Many of our readers know this already, but it may surprise you to know that the word “parivrtta” was not in the lexicon. It may surprise you how that changed. As Nancy tells it:

During another, later trip to the States, Guruji added in Parivritta Trikonasana and Parivritta Parsvakonasana. The next time he came back to Maui to teach, he saw us doing Parivritta Parsvakonasana, asked why we were doing it, and said that this was “crazy posture” and that we should take it out. But the whole Maui crew loved it so much that he said we could leave it in.

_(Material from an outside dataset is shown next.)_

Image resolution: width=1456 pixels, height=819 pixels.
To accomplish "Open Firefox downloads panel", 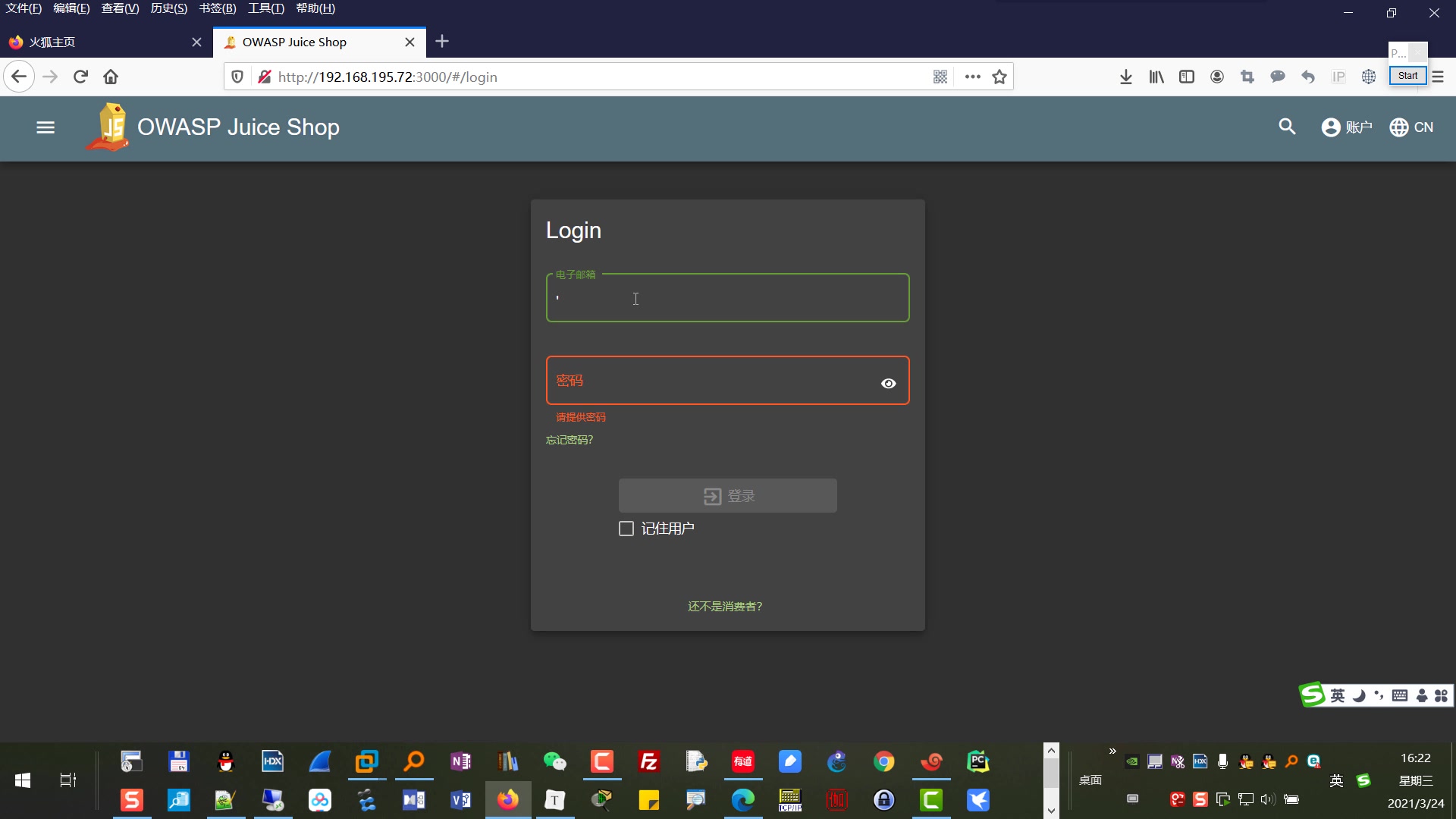I will click(1126, 76).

A pose appeared in the sequence because the students loved it. Those of you who have studied with Timji feel this way about the Hanumanasana sequence that follows prasarita. You sometimes have to sneak it in, guerilla-style, outside of AYC. It’s a great read, and demonstrates, I think, elements of the excellence of Guruji’s teaching–indeed of all good teaching: the ability to evolve and learn (from the teaching itself, and from your students).

Posted by Bobbie

The Question of Mysore, Part Two

It's a really, really big place.

When I first started practicing Ashtanga, Pattabhi Jois went on his last American tour. I didn’t go.

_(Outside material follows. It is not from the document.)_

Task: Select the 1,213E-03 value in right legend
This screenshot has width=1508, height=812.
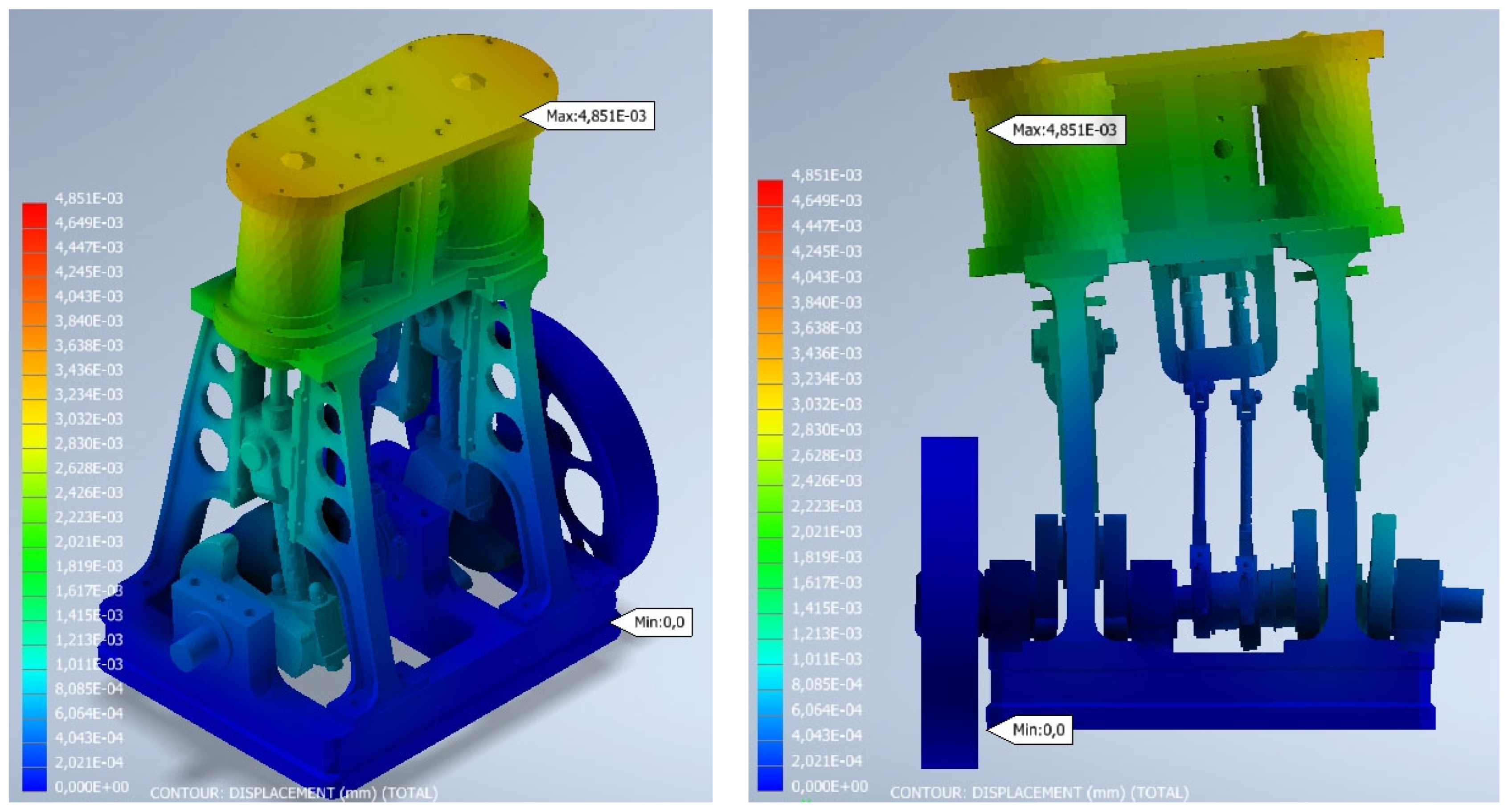Action: (826, 633)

I know, I know. But I was new to the practice, and ignorant (still ignorant actually, but less new). I didn’t think I was “good” enough to go.

Now, I’ll never practice with Guruji. But, all the same, the question lingers–as Steve’s now asking it: Should we go to Mysore?

I search my self and the answer always comes back the same: No.

A lot of practitioners seem to be wrestling with the question from the point of view that going to Mysore at this point makes them feel like “Ashtanga tourists,” which, of course, is true. But “tourist” isn’t a dirty word. I’ve been a tourist frequently in my life. It’s one of the benefits of having disposable wealth. I live in Los Angeles. I see tourists all the time. It helps me to see my city as a destination, as something worth savoring. (It’s 80 degrees here today, by the way, and there are waves!)

So if I’m going to be a tourist, if I’m going to spend all those extra resources to go, what am I going to “tour”? I have studied closely with my guru, Tim Miller. He’s my teacher, and I trust him to teach me the right way, to dispel the darkness. To go to Mysore to practice, I’m afraid, has no appeal for me; my teacher isn’t there.

But to see the country where Sanskrit was born, the source of the Upanishads, the Mahabharata, and of course the Yoga Sutras–now that has great appeal. I’m a literary tourist, really. To see the land that gave rise to the philosophy that gave rise to the Buddha and the wrenchingly poetic Heart Sutra. That’s got pull.

A literary tourist. Not shocking, really. When I stood for the first time in Keats House, in a little neighborhood in Hamptead Heath, London, I wept. This was the room where “Ode to a Nightingale” was written, I thought. (John Keats is also a guru of mine.) Life-changing.

I’m sure that Mysore is a, as you so often hear, “life-changing experience” for those drawn to it. For me, so is the Ashtanga Yoga Center, every time I go.

So when the very different question is asked in our house, Should we go to India? the answer to that is, always, Yes! When?